Dataset entries
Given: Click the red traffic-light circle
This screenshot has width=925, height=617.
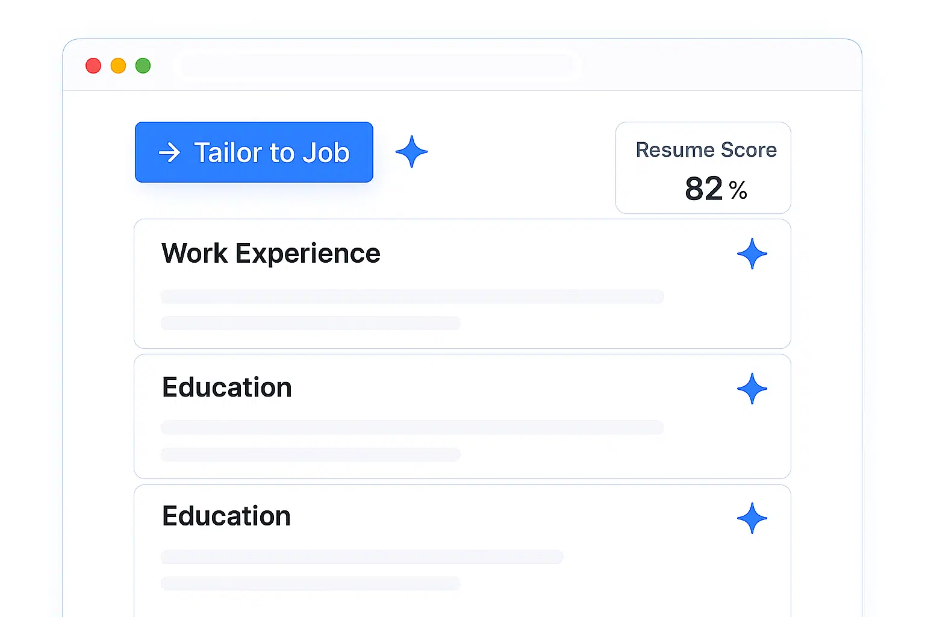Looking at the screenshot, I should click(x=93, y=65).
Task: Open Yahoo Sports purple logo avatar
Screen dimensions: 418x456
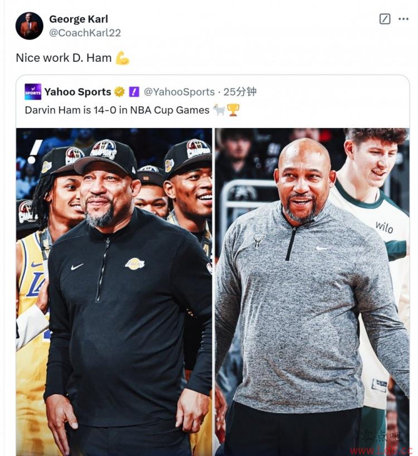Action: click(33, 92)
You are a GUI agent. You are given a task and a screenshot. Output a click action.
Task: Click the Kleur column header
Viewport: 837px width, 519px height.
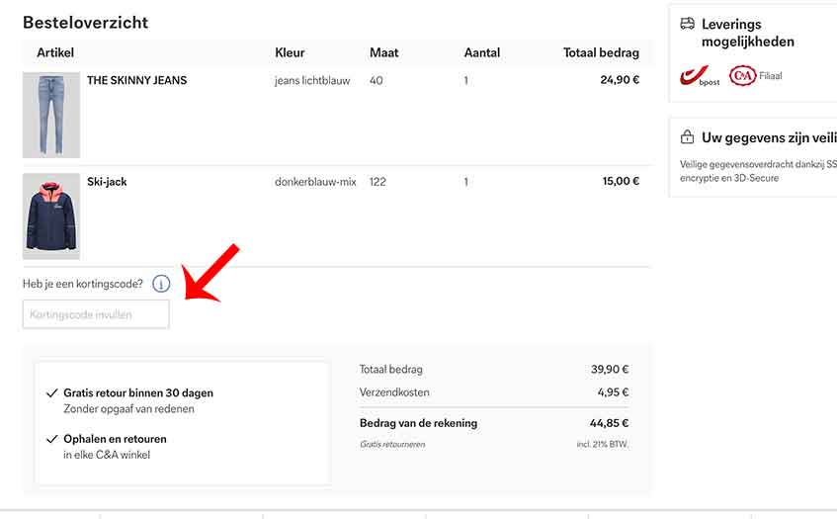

* Required work *
Without copying any images, transcribe the records exactly as they stand.

* Solved exercise *
Given: Click the red traffic-light circle
This screenshot has width=925, height=617.
Looking at the screenshot, I should click(x=93, y=65).
Task: Open Yahoo Sports purple logo avatar
Screen dimensions: 418x456
Action: click(33, 92)
You are a GUI agent. You are given a task and a screenshot. Output a click action.
Task: Click the Kleur column header
Viewport: 837px width, 519px height.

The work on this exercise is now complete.